扩展蛋白（Expansin）是一类重要的细胞壁蛋白，在酸性条件下它能松弛细胞壁，促使细胞增大[1-2]。扩展蛋白在细菌、真菌和高等植物中以多基因家族的形式广泛存在，在促进细胞伸长、茎尖和根伸长、叶片的形态建成、花和果实的发育、胚胎发生、花粉发育和花粉管生长等过程中发挥着重要作用[3-6]。McQueen-Mason团队最早从黄瓜幼苗中分离出有活性的扩展蛋白，研究表明该蛋白在酸性、离体条件下能够促进下胚轴细胞的伸长[7]。

近年来，随着分子生物学的快速进步和高通量测序技术的发展，科学家从植物和微生物中鉴定了多个物种的扩展蛋白基因家族。通过对拟南芥[9]、大豆[10]、水稻[9]、大白菜[11]、杨树[12]、烟草[13]等植物扩展蛋白的研究发现，植物类扩展蛋白家族包括4个亚家族，分别为α-扩展蛋白（EXPA）、β-扩展蛋白（EXPB）、类α-扩展蛋白（expansin-like A,EXLA）和类β-扩展蛋白（expansin-like B,EXLB）[8]。该家族蛋白通常包含250～275个氨基酸残基，氮端有包含20～30个氨基酸的信号肽，属于分泌蛋白[3]。

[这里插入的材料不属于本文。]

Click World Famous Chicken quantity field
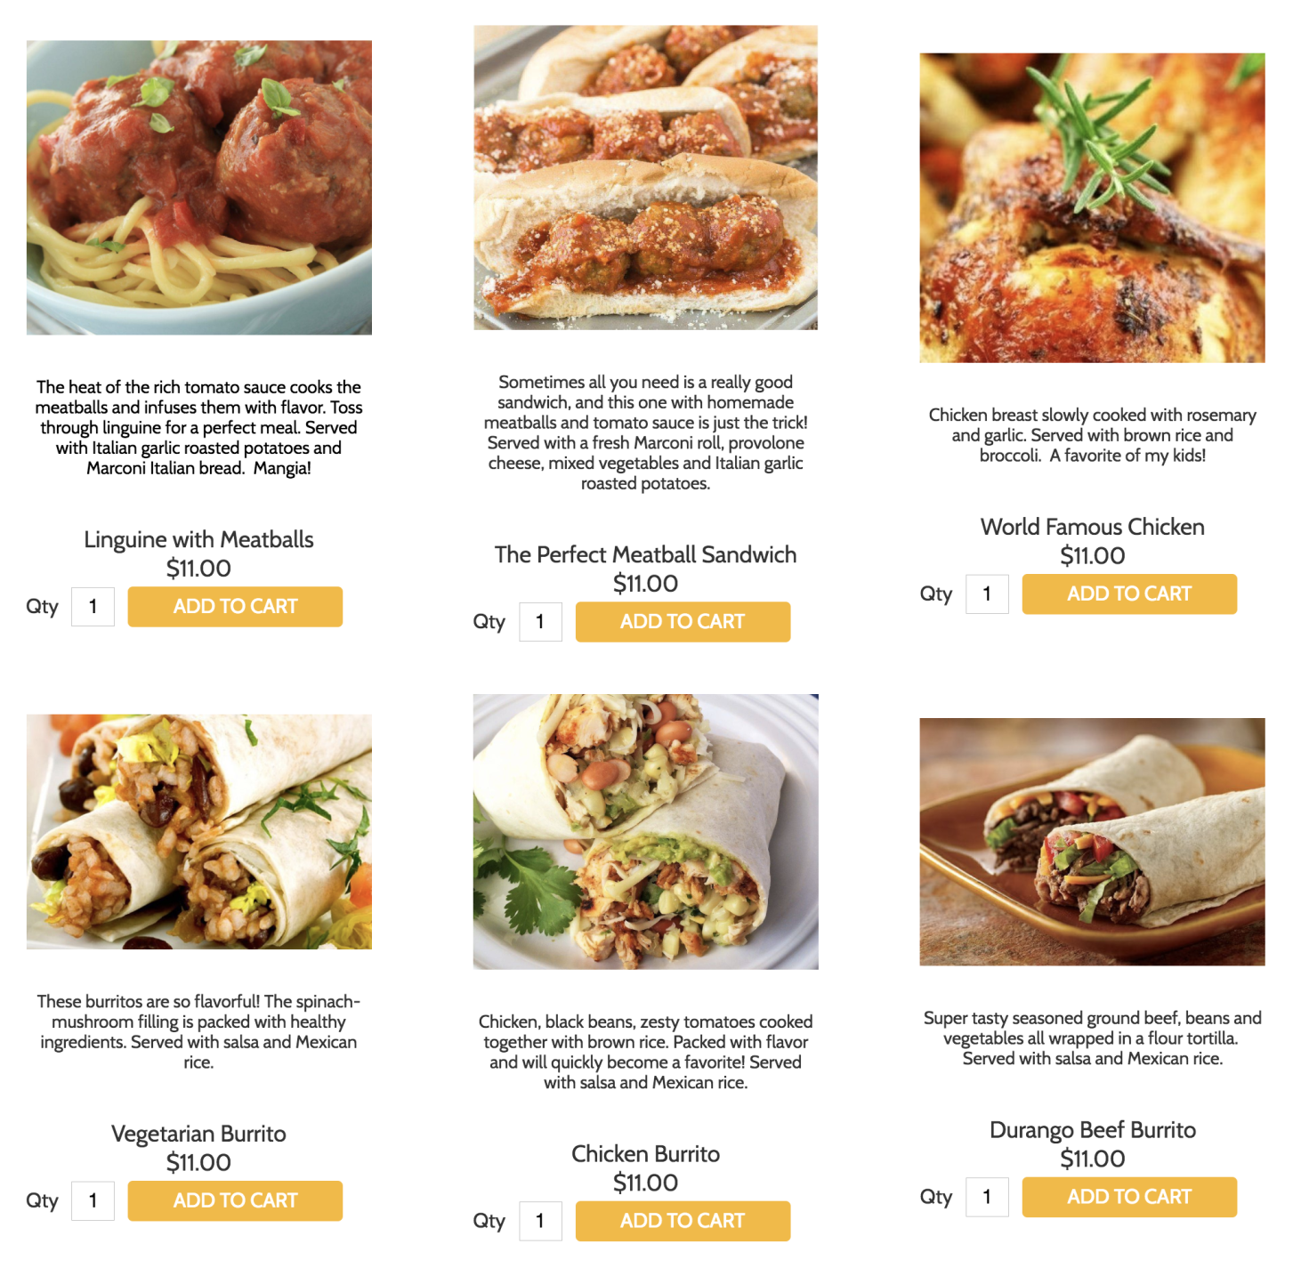This screenshot has height=1268, width=1293. [987, 594]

扩展蛋白包括2个典型的结构域，分别是位于氮端的DPBB（Double-psi betabarrel）和碳端的CBM 63（Fam ily-63 carbohydrate binding module），其中DPBB是1个六链双“ψ”β-桶形结构，CBM 63是碳水化合物结合模块家族-63结构域[4]。结构分析表明，2个扩展蛋白分子中间夹1个细胞壁多糖形成“三明治”式的结构，该结构是扩展蛋白促使细胞壁发生松弛的作用模型[3]。

棉花纤维是胚珠表皮细胞分化伸长的单细胞结构，它的特殊伸长机制一直是生物学研究的热点，棉花纤维是研究单细胞伸长的模式系统[14]。棉花纤维发育过程分为5个时期，分别是起始期、伸长期、转换期、次生壁合成期和成熟期，各个时期之间存在交互重叠，没有严格的界限[15]。扩展蛋白参与棉花纤维细胞伸长发育的生物学过程已取得了一些进展[16-18]，科学家利用棉花纤维的cDNA（Complementary DNA，互补DNA）文库、基因芯片、SSH（Suppression subtractive hybridization，抑制差减杂交）文库等技术从棉花中筛选出在纤维优势表达的扩展蛋白基因[19-20],发现EXPA亚家族的2个基因GhExp1和GhExp2在棉花纤维中高表达[21]，后来证明这2个基因是位于棉花A亚组和D亚组的1对同源基因[22]。在陆地棉中过表达GhEXPA8基因能显著促进纤维的伸长[23]；序列比对发现GhEXPA8和上述的GhExp2是同一个基因。通过对陆地棉扩展蛋白全基因组分析，采用系统命名法将该基因命名为GhEXPA2，染色体定位分析发现它位于D亚组[22]。此外，从海岛棉A亚组获得了1个扩展蛋白基因GbEXPATR，属于EXPA亚家族，过表达该基因能够使棉纤维变得更长、更细，强度更强。与陆地棉GhEXPA2相比，GbEXPATR缺少CBM 63结构域，这可能与它在海岛棉中的特殊功能有关[16]。近来，对陆地棉扩展蛋白基因家族的研究鉴定了93个GhEXPs基因，发现一些基因在纤维发育中上调表达[22]。这些研究表明，扩展蛋白在纤维发育过程中发挥重要作用。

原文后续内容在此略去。